The Money is Never Easy

“The easy money has been made”.

Anytime the market experiences a sustained period of growth, industry pundits use the phrase, “The easy money has been made” to caution advisors and investors of a market that may be losing steam.

While I love the overall message – that it’s important to think about how to prepare clients for market volatility, and that betting on the longevity of a bull run can be risky – we are clearly missing an important point.

The money is never easy.

Looking back, it is easy to say that the gains achieved in client portfolios were easy – but in reality, there are always challenges. For example, the easiest money would have been made by anyone invested in April of 2009, but we know convincing investors to buy after a 50% drop in the S&P is anything but easy. And even in prolonged bull runs, the market is apt to experience short-term market volatility, which can greatly impact vulnerable clients – ones in or near retirement, or even ones that are highly risk averse.

There are multiple examples of challenging market conditions in our current bull market. In mid-2010 and 2011, the S&P 500 experienced two dips of 16% and 17%, respectively. We saw a rocky transition from 2015 into 2016, delivering an 11% drop. Finally, we kicked off the 2018 new year with a 10% drop.

How did your risk-sensitive clients react to those market dips?

The mark of a good advisor is one that prepares clients, at least in part, for any market scenario. The level of protection you instill into each portfolio will obviously be tailored to each individual client, but that’s an essential advisor value – providing a smooth investment experience that aligns with each client’s expectation.

The problem is in the long-run, a 10% or 17% drop isn’t that notable, particularly as the market continues to push to all-time highs. That, paired with the necessary long-term mentality carried by financial professionals and short-term memory of investors makes it difficult to manage these short periods of volatility. That can raise problems with segments of your client base.

Advisors can reduce the headache associated with these market hiccups by remembering that the money is seldom easy, and even the strongest bull runs will miss a step or two.

Instead of building portfolios to fit the current market cycle, wouldn’t it be easier to build them to perform in a way that makes sense to the client regardless of market conditions?

Advisors can prepare clients for short-term market dips with four simple, repeatable steps.

1) Ask three questions you already know the answer to.

Q1 – Would you expect a portion of your portfolio to be exposed to global market, and the volatility and returns associated with those markets?

Q2 – Would you expect a portion of your portfolio to be actively managed during periods of market volatility?

Q3 – Would you expect a portion of your portfolio to be excluded from market movement during periods of decline?

More often than not, they are going to answer yes to all three questions.

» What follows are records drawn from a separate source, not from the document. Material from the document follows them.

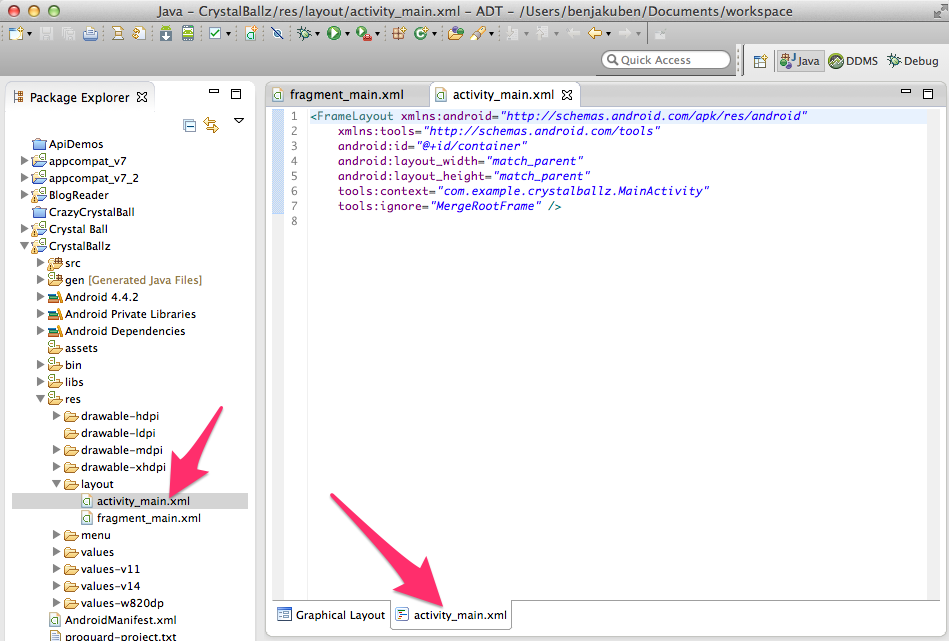Open Package Explorer view menu triangle

[239, 121]
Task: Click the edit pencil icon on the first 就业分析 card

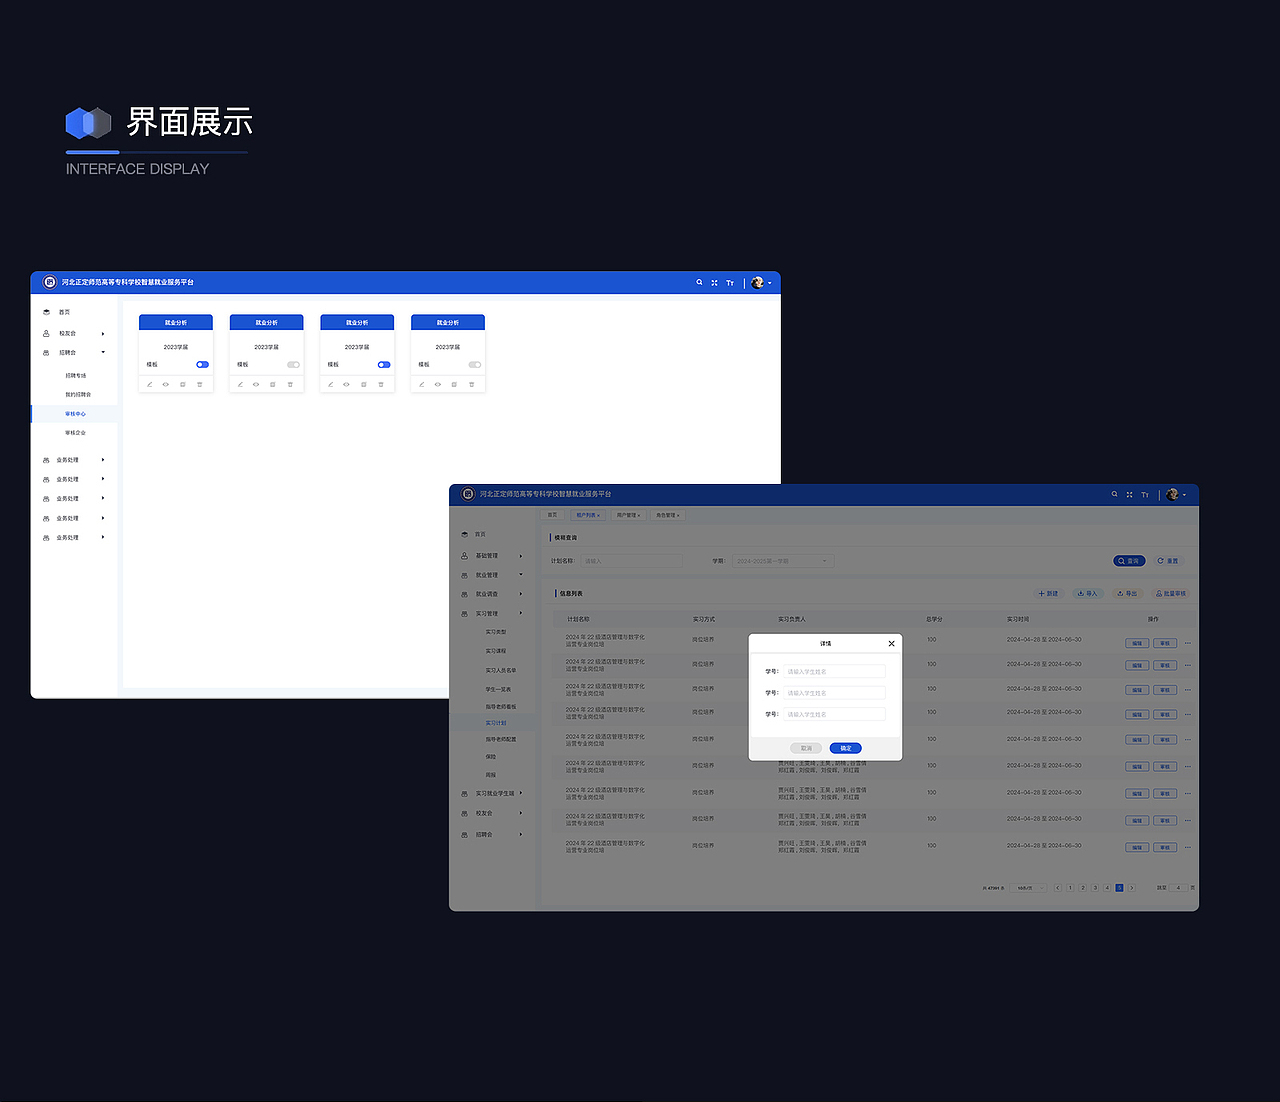Action: 149,383
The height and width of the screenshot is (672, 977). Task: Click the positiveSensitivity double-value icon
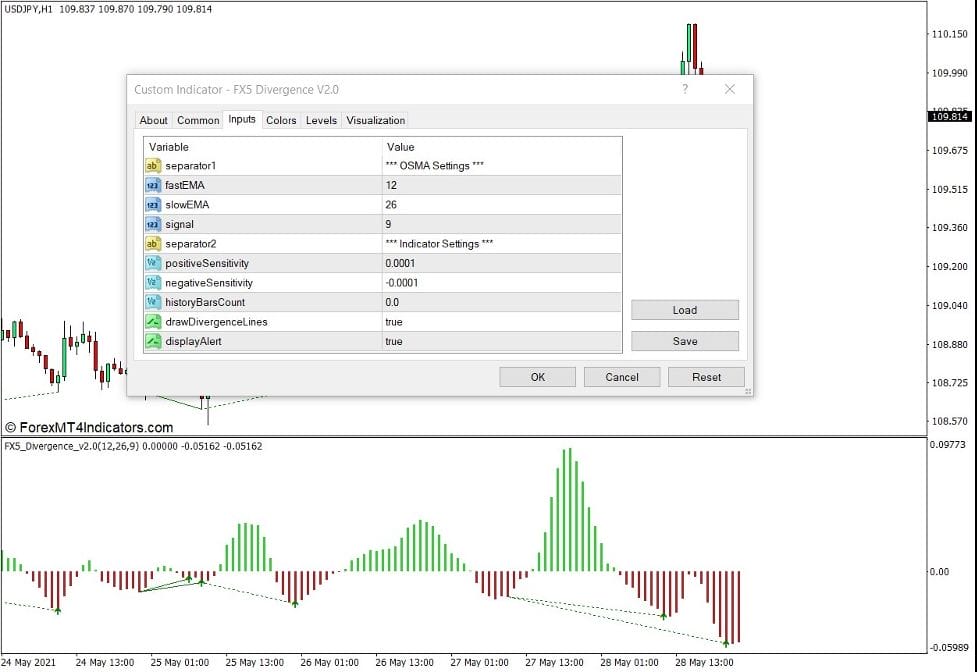153,263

Who doesn’t want to capture growth, reduce volatility, and protect from market decline? While the answers are fairly obvious, these questions open the door for a conversation about volatility and diversification.

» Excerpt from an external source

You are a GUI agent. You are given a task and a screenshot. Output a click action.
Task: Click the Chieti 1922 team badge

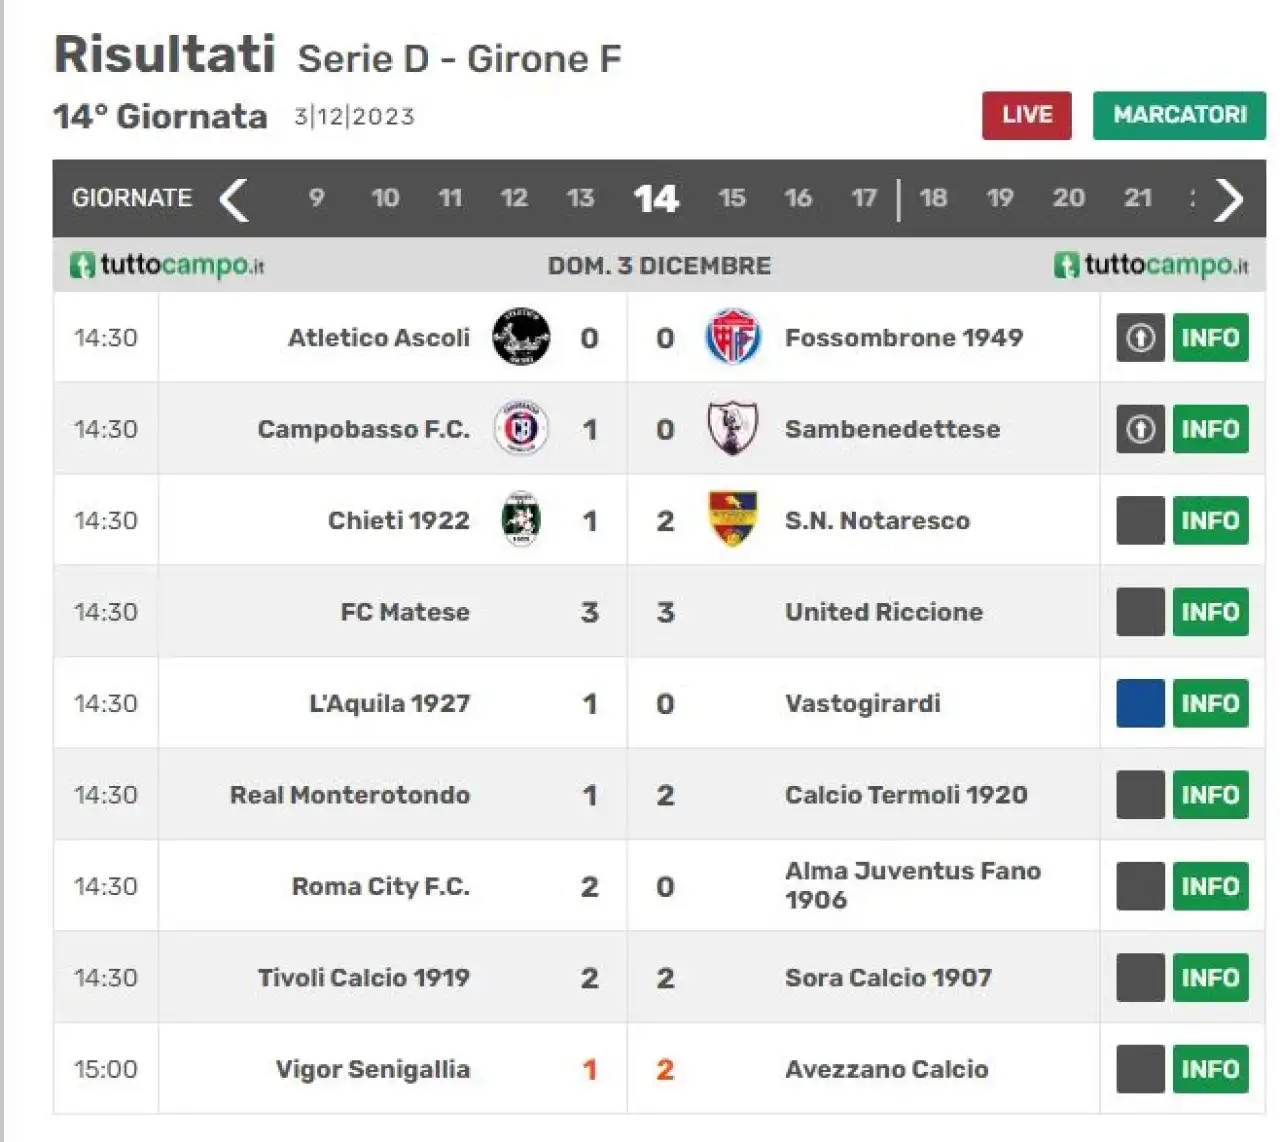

2) Discuss the trade-offs of the levels of diversification required to meet their expectations.

It’s important to prepare clients for potential portfolio outcomes before they happen. That seems to be most important for investors with long time horizons and more aggressive risk profiles. Helping them realize that in order to give them some level of protection from a market turn, they are not going to match the S&P 500 is key. If they indicated that they want some protection from market decline, they’ll be ok with not beating the S&P. Even so, it’s important to set that expectation early – preferably when you build your initial investment proposal.

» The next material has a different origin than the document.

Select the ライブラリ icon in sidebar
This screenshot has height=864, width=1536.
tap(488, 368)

If you don’t set explicit and clear expectations for portfolio performance, you can find yourself in the difficult situation of retroactively justifying the quality of your advice. With proper education, a client should understand that an advisor can’t guarantee an investment outcome – the market is unpredictable. That doesn’t mean that you can’t help them understand what their allocations are designed to do in certain scenarios, which goes a long way when the market moves unexpectedly.

3) Build a portfolio to match the client’s expectations.

Pair your client’s investment preferences (their answers to the three questions in step one in conjunction with their risk profile) with assets that are designed to give them the level of protection and growth that they will expect. You probably have your own investment philosophy, so I won’t go into the details of how exactly to blend assets to match a client’s expectation profile. The key here is to remain objective, and regardless of current market cycle, build the client’s portfolio to match their overall profile.

4) Document, report, and validate to reduce subjective decision-making.

One of the most important aspects of preparing clients for any market scenario is the readiness to proactively and clearly address client issues – the most common of which are a bi-product of market volatility and misaligned expectations.

By documenting your discussion (mentioned above) and revisiting it in your reporting, you can validate portfolio performance – not as a way to indicate future returns, but rather, to show how a portfolio performed as designed. Open each client meeting with a review of their investment profile (not only risk, but also attitude and expectations), and demonstrate how your decisions are in-line with those preferences. Doing so can assuage client anxiety and build trust in your guidance.

The past decade in our market has created a lot of wealth. However, I don’t think any advisors would say that it has been easy. The market and clients are similar – full of surprises, challenges, and constantly changing. Maybe the question we should be asking isn’t if the bull market is slowing down, but rather are our clients equally as prepared for a downturn as they are another 10 years of growth.